The vulnerability (CVE-2022-23968) predominantly affects Xerox VersaLink devices and offers a mechanism for attackers to crash and render temporarily unusable a targeted printer using a maliciously crafted TIFF file and an unauthenticated HTTP POST request.
The issue was uncovered by security researcher Mahmoud Al-Qudsi while developing a one-click scan-to-print daemon back in September 2019.
Al-Qudsi alerted Xerox in September 2019, and chased the vendor for an update in January 2020, learning that the security flaw was confirmed as valid but still unresolved.
It was only this month, January 2022, that a CVE was issued and patches published, days after Al-Qudsi went public with details of the vulnerability and suggested workarounds in a technical blog post.
The vulnerability is particularly nasty because it can be used to crash a device in such a way that problems persist beyond a simple reboot.
“The root cause is device/kernel panic from bad TIFF parser but actual cause is really poor design/architecture,” Al-Qudsi told The Daily Swig.
“If handling a single job crashes, that brings the whole thing down.

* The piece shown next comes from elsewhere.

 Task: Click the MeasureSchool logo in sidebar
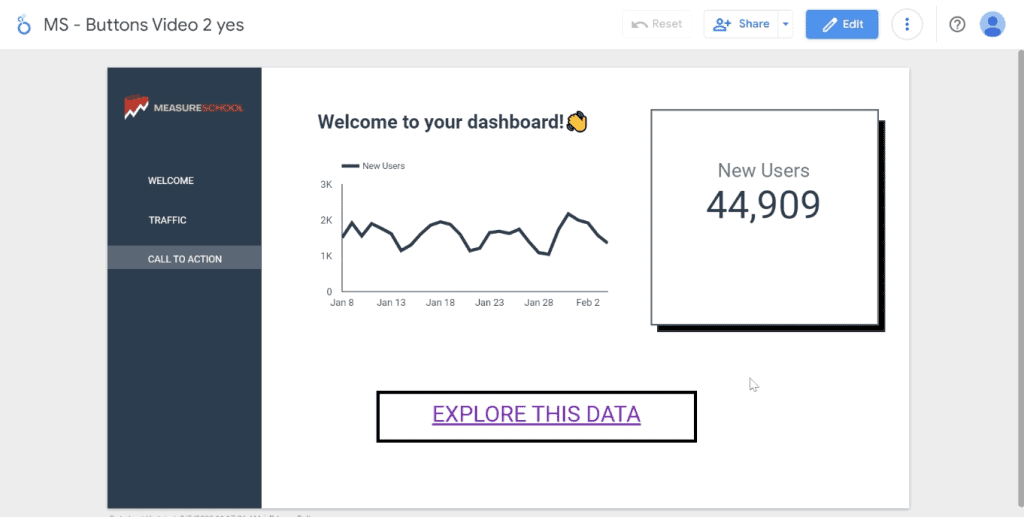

Jobs are added to the queue before they’re fully parsed and validated… Bad jobs persist past a reboot.”
Chasing for updates
The bug took many months to resolve through an extended vulnerability disclosure process.
Al-Qudsi is critical of Xerox’s tardy response which the researcher noted contrasts with its official policy “extolling the benefits of ‘responsible disclosure’ and vow[ing] to take issues seriously, issue fixes quickly, and most importantly, keep security researchers constantly apprised of any developments as they occur”.
“They were very quick to reply to my initial requirements for disclosing the bug to them, but after that they never reached out to me and I had to bug them for updates,” Al-Qudsi told The Daily Swig.
In response to queries from The Daily Swig, Xerox offered a statement referencing security updates to address to issue and an associated security bulletin, published on Thursday (January 27):
We are committed to upholding strong security standards and take that responsibility seriously. Xerox was made aware of a potential vulnerability impacting older versions of firmware on certain products. For more information on the matter, please refer to Xerox security bulletin XRX22-002 [pdf].
The vendor’s response omitted any explanation on why it took more than two years to resolve the vulnerability.
Behind the bug
Incidentally , this is the sort of attack that a recently introduced feature for Chrome browser is meant to prevent.